This governing stuff is hard.
This is just getting pathetic. Republican leadership knows full well that trying to defund Obamacare by refusing to pass a continuing resolution to fund the government in September is both futile—Obamacare funding would continue anyway—and political suicide. But killing Obamacare is their entire reason for being, not just a promise to their base but also to the not-so-bright-lights in the teabagger bloc. So to keep the crazies on board and defuse the government shutdown talk, leadership is dangling another hostage:
the debt ceiling.
House leadership firmly believes that attaching anything "new" to a continuing resolution is politically untenable, while passing a higher debt limit, without attaching anything new, is also politically impossible. Hence the House leadership's desire to fight ObamaCare through the debt limit, but not the CR.
The plan is to pass a 60-day CR extension that keeps discretionary spending at the existing sequestration levels. Then House leadership wants to combine Democratic desires to roll-back sequestration with conservative desires to delay/defund ObamaCare into the debt limit fight.
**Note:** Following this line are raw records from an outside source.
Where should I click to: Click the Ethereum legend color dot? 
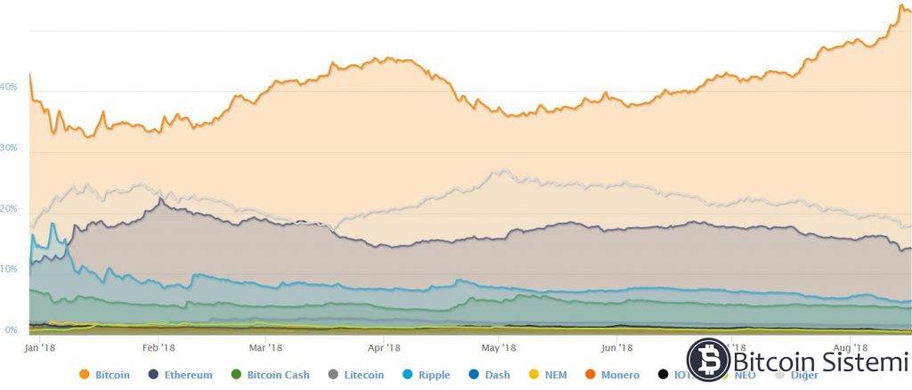[154, 375]
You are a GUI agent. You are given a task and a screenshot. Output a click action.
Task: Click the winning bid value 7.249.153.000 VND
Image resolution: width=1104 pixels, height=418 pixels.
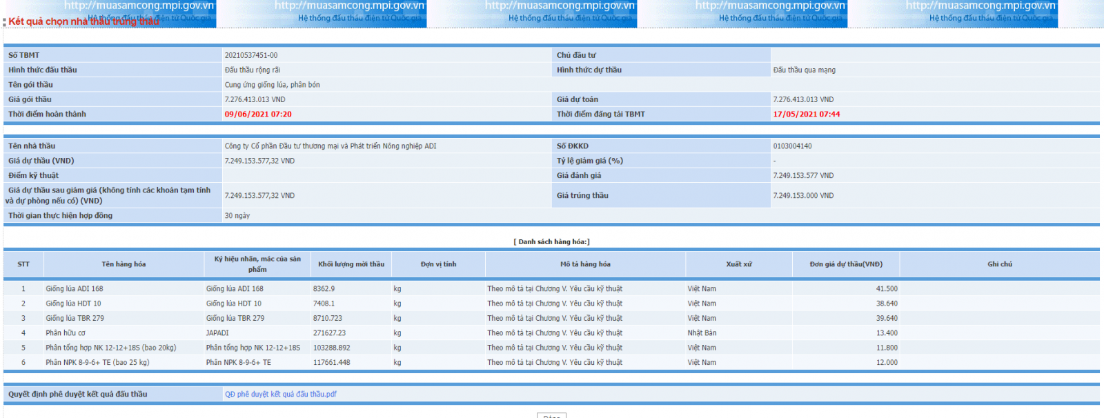click(x=802, y=196)
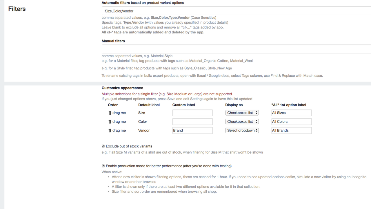Select the Filters section in the sidebar
This screenshot has height=209, width=371.
click(17, 9)
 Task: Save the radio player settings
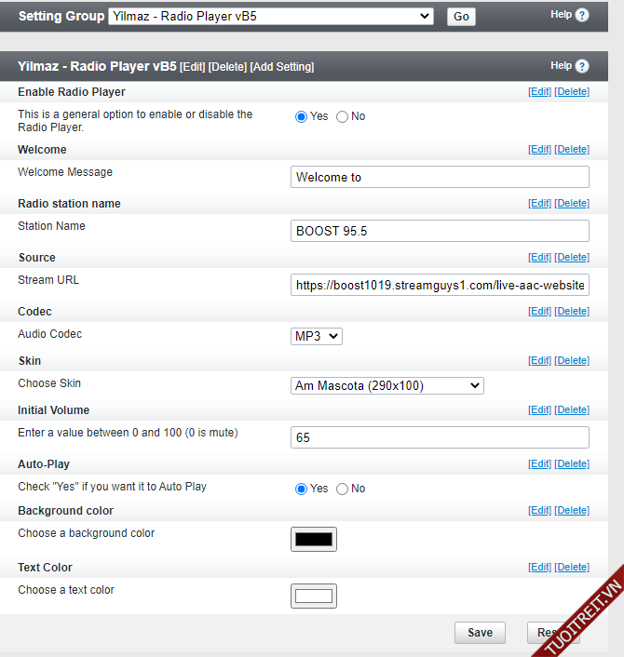(480, 633)
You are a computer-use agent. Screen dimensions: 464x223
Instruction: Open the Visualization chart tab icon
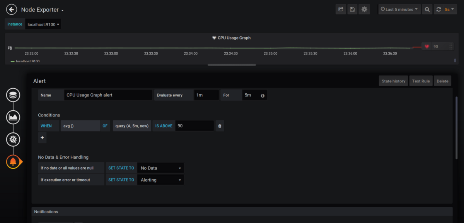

In other words, they'll talk about restoring pre-sequestration spending levels—and allow a debt ceiling increase—if Democrats will kill Obamacare. There are several problems with this calculation. First, defaulting on the debt might not create the same level of direct political ire against Republicans as shutting down government, but it could create long-term economic crises that
scares the pants off analysts. Blowing up the entire economy turns out to be kind of a big deal.
Second, President Obama has stated repeatedly and forcefully that there will be no more negotiations on the debt ceiling. Period. Of course, Republicans have plenty of precedent to doubt that assertion from Obama, which is undoubtedly why they're sweetening the deal with the possibility of rolling back the sequester cuts. Even so, that's ignoring the third problem with their plan: The exchanges will have already kicked in on Oct. 1, before the debt ceiling needs to be raised. They'll be trying to undo an already done deal. Even if that could be done, Republicans would then be responsible for ending the subsidy all those people who've signed up on the exchange. Not even no help from the feds to pay their insurance, no insurance.
This is the new master plan, apparently, to string everyone along with the fiction of killing Obamacare for just a little bit longer. At some point, Republican "leadership" is going to have to come clean with the rank-and-file and with their base. They can't kill Obamacare. They're going to have to come up with some other reason for being. It's not going to be pretty.